I just got on the board of a company. Do I put this on my resume under work experience? Just doesn't seem like a real job because it's a monthly thing and it's not connected to my actual job, it's something separate. Additionally, what kind of experience would I write under it? Do I describe the size of the company, or things that the board has voted on? This is all new to me and I wasn't sure how to represent it.

Also, what is the level of impact I can really put down? If the company improves financially, operationally, etc. is that something I can put down, i.e. "Oversaw company through x improvements"?

15 Comments
 
Best Response

What you put down, if anything, depends on your audience/what job you're applying for.

I've been a director on company boards, although for work-related PE deals where we'd taken stakes in operating businesses. I wouldn't put this on my resume, unless I was pitching myself as a candidate for a board role and wanted to demonstrate that I had some experience with directors' duties.
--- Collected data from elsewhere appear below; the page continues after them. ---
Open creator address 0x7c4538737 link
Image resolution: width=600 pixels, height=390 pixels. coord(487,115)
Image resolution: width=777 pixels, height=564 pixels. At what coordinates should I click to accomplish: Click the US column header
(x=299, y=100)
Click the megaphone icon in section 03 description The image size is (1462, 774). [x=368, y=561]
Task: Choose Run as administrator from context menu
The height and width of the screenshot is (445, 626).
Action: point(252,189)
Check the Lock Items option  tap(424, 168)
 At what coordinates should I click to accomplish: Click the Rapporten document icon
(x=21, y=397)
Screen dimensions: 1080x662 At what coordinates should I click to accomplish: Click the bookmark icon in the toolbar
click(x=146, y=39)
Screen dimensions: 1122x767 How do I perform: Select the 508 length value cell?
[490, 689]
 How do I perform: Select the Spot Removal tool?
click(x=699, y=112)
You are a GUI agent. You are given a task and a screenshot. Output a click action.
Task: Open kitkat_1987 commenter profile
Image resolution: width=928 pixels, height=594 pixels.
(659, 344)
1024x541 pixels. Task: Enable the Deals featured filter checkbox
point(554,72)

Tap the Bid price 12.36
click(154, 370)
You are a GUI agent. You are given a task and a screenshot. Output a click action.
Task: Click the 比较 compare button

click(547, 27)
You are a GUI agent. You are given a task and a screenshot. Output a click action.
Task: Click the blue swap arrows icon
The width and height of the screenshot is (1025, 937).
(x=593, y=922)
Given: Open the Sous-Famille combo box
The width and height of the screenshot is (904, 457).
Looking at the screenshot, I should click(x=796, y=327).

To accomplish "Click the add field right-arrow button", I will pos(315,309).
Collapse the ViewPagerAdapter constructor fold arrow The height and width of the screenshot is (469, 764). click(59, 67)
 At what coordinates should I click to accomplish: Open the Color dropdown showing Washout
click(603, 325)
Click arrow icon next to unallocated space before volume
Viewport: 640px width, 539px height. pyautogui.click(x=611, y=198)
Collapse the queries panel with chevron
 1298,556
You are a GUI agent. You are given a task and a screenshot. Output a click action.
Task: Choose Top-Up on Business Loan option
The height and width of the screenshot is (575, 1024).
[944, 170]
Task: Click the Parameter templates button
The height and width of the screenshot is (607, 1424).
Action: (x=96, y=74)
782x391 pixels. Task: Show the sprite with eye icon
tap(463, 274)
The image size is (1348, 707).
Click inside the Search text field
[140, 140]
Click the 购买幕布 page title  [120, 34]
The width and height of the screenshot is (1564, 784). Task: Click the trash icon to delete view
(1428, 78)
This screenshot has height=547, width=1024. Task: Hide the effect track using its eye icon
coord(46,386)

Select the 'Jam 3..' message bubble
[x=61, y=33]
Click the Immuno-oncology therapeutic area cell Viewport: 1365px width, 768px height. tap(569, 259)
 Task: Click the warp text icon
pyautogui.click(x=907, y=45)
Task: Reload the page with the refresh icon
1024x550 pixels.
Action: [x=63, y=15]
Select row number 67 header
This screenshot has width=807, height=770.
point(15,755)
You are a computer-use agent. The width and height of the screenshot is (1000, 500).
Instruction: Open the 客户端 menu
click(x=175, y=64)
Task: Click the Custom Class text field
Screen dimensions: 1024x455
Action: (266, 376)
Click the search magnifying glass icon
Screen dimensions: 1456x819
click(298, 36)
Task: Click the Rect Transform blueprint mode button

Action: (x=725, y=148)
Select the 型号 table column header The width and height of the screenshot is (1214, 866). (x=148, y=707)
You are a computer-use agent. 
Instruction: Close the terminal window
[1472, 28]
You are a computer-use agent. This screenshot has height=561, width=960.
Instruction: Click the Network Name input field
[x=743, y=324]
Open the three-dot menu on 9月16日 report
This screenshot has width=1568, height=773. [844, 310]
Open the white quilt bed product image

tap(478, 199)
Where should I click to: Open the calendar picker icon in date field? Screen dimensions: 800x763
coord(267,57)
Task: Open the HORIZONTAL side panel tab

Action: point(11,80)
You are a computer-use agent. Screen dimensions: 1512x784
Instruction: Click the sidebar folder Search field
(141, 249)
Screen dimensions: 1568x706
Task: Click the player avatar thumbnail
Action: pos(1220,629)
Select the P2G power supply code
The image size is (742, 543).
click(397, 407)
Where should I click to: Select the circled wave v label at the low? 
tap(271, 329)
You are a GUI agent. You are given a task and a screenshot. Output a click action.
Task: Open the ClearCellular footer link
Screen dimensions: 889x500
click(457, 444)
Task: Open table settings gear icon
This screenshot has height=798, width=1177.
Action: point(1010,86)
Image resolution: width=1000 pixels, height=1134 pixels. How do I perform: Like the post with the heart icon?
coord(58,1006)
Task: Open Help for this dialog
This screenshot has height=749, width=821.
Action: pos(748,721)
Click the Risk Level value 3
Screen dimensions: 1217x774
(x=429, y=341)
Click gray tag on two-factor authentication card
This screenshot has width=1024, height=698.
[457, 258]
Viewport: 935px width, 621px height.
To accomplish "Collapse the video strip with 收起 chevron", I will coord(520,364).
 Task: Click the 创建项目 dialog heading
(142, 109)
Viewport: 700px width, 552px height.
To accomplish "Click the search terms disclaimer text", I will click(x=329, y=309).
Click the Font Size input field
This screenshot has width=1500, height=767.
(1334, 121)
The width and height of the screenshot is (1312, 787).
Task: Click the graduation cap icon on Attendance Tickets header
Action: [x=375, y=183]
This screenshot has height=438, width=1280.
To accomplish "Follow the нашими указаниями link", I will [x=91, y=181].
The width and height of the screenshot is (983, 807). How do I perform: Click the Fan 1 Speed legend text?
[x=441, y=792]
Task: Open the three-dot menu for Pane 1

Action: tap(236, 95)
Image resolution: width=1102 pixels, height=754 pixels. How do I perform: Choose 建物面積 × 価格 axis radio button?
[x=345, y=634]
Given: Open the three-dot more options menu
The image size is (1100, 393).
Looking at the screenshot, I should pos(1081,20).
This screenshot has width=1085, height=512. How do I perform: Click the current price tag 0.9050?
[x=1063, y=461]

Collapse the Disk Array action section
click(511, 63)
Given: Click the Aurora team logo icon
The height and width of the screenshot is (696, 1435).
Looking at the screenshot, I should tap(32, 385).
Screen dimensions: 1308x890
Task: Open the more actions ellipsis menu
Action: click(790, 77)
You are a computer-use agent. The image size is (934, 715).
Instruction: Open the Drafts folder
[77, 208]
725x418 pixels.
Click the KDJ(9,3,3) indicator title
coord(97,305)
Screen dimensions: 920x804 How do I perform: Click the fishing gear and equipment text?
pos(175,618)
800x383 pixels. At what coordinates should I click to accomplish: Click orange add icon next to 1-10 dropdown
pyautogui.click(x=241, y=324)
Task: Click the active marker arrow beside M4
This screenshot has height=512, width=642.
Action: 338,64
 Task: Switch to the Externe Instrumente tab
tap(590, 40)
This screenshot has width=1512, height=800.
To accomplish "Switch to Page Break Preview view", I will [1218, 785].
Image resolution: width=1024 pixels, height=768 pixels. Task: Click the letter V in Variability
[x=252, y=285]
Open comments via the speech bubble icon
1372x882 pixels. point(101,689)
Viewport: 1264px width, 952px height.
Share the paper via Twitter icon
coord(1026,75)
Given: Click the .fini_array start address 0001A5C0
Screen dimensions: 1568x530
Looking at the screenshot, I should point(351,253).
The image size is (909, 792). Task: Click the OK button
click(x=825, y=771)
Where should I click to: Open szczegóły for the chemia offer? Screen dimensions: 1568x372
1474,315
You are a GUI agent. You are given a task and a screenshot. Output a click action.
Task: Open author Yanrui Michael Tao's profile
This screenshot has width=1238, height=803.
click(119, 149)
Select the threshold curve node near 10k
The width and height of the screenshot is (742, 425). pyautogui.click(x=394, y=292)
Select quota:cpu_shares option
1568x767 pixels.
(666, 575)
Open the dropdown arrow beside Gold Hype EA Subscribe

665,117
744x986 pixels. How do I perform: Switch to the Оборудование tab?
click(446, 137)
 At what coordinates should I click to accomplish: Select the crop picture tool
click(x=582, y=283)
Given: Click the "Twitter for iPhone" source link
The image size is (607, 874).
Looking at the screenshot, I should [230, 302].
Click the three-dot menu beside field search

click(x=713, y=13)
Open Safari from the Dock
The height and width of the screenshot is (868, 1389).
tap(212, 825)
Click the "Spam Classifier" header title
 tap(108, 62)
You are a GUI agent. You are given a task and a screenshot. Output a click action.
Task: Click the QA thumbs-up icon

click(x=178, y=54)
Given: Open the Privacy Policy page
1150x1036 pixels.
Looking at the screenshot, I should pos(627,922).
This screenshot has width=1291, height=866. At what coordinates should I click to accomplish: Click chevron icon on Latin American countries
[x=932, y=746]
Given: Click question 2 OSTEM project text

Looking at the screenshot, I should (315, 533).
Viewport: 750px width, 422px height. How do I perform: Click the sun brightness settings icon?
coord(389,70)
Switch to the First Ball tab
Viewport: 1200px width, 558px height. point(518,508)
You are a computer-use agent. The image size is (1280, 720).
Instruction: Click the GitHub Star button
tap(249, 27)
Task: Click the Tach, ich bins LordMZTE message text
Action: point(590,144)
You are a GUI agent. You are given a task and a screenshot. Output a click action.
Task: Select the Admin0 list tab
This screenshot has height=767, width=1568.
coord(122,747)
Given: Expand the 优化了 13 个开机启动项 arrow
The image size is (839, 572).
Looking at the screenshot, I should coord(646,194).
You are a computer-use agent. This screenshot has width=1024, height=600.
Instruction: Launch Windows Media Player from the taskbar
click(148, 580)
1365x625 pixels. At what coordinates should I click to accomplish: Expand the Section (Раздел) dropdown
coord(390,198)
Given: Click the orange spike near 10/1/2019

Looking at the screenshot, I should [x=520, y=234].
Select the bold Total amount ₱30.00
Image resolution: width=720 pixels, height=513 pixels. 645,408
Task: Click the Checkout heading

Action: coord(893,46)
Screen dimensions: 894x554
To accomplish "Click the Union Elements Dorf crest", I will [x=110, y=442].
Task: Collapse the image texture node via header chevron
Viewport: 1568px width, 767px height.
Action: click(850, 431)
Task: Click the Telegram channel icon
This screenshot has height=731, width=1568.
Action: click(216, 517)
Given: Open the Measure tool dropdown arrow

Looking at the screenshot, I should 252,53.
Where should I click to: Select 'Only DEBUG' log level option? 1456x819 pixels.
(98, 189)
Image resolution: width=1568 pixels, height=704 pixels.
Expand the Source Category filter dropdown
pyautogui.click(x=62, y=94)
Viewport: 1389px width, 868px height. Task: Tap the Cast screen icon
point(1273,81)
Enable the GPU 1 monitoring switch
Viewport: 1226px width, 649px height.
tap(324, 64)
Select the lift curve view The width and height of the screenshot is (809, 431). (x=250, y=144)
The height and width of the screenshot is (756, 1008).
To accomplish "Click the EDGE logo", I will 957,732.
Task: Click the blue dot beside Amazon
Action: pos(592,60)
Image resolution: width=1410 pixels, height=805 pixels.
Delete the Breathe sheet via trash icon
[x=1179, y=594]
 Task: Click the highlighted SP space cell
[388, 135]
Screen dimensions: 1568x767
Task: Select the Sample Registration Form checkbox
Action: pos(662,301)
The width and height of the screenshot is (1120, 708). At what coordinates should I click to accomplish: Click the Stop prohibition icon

If you're looking for a job in S&T, IBD or similar, I don't think listing a non-exec board role with details of the company's performance will do much for you. A resume typically is focused on what you've done. If you're a non-exec director and not involved in the company's operations, the improvements aren't something you've achieved yourself, other than at a broad, strategic guidance board level.

Many banks have restrictions on employees being directors of external companies and usually approval is required for those roles. So listing the board position is potentially flagging a hassle, albeit a fairly minor one.

Those who can, do. Those who can't, post threads about how to do it on WSO.
 
SSits

What you put down, if anything, depends on your audience/what job you're applying for.

I've been a director on company boards, although for work-related PE deals where we'd taken stakes in operating businesses. I wouldn't put this on my resume, unless I was pitching myself as a candidate for a board role and wanted to demonstrate that I had some experience with directors' duties.

If you're looking for a job in S&T, IBD or similar, I don't think listing a non-exec board role with details of the company's performance will do much for you. A resume typically is focused on what you've done. If you're a non-exec director and not involved in the company's operations, the improvements aren't something you've achieved yourself, other than at a broad, strategic guidance board level.

Many banks have restrictions on employees being directors of external companies and usually approval is required for those roles. So listing the board position is potentially flagging a hassle, albeit a fairly minor one.

Thanks for the response. Just for clarification, I'll be looking for post-MBA PE roles. This company is not related to my current job in PE. In my current job I attend all of our board meetings but am not an official board director, so I'd like to put this on my resume as having that experience. We are fairly active in making larger decisions for the company, and just last meeting we made a pretty big decision that will have a large impact on the profitability of the business (though this idea was of course presented to us by executive management). It is also larger than what we focus in at my current firm (we're projecting $160mm revenue for 2015) and I'm hoping to move up market after graduating.

 

It's on mine. You could say something like:

"Source deals by leveraging professional network and industry research; reviewed approximately XYZ opportunities, subsequently moved XYZ potential deals to late-stage due diligence, completed XYZ transactions"

Then I have a "Select Transaction Experience" section where I give one line overviews of my primary deals.

Not sure where you would list the board seat component but I would without a doubt list it somewhere.

What do others think?

"If you want to succeed in this life, you need to understand that duty comes before rights and that responsibility precedes opportunity."